Alpha Delta Pi has compiled a short history of the sites significant to the sorority in Macon, Georgia. Please use this history as a guide when your plan your trip to our birthplace.

Rose Hill Cemetery
At Rose Hill Cemetery, you will actually walk in the footsteps of the Adelpheans. Rose Hill Cemetery was set into the wooded hillsides leading down to the banks of the Ocmulgee River. The picturesque park/cemetery was just a short walk downhill from Wesleyan Female College. It was a place recalled with fondness by Adelphean sisters who spoke of walking along the shaded paths gathering violets.

Rose Hill Cemetery was founded in 1840 and is on the National Register of Historic Sites. It was named for Simri Rose, a prominent Macon citizen, a city councilman, and newspaper editor who created the plans for a new city cemetery. His plan followed the 19th century picturesque style. Rose Hill was designed to serve as both a park and a cemetery for the use of the people of Macon. Carriage rides, picnicking, and concerts at the bandstand were popular weekend activities at Rose Hill.

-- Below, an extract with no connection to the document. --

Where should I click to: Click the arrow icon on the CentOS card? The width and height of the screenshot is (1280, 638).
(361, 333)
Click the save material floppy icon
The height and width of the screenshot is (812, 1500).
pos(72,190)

Eugenia Tucker Fitzgerald was buried on the Fitzgerald plot in Rose Hill Cemetery. Mr. Fitzgerald’s monument is the large granite marker. His first wife’s grave is marked by the large white marble monument. The small markers in the Fitzgerald lot are those marking the graves of the children of Mr. Fitzgerald and his first wife. We can assume that the family wealth declined. When Eugenia died at the age of 94, she had very few remaining relatives, and her wealth had dwindled. Eugenia’s grave was marked by a simple cement slab. Under the direction of Martha Emma Watson Anderson, past Grand Historian and The Adelphean editor, and the Macon Alumnae Association, Alpha Delta Pi added the memorial marker to Eugenia’s grave in 1950.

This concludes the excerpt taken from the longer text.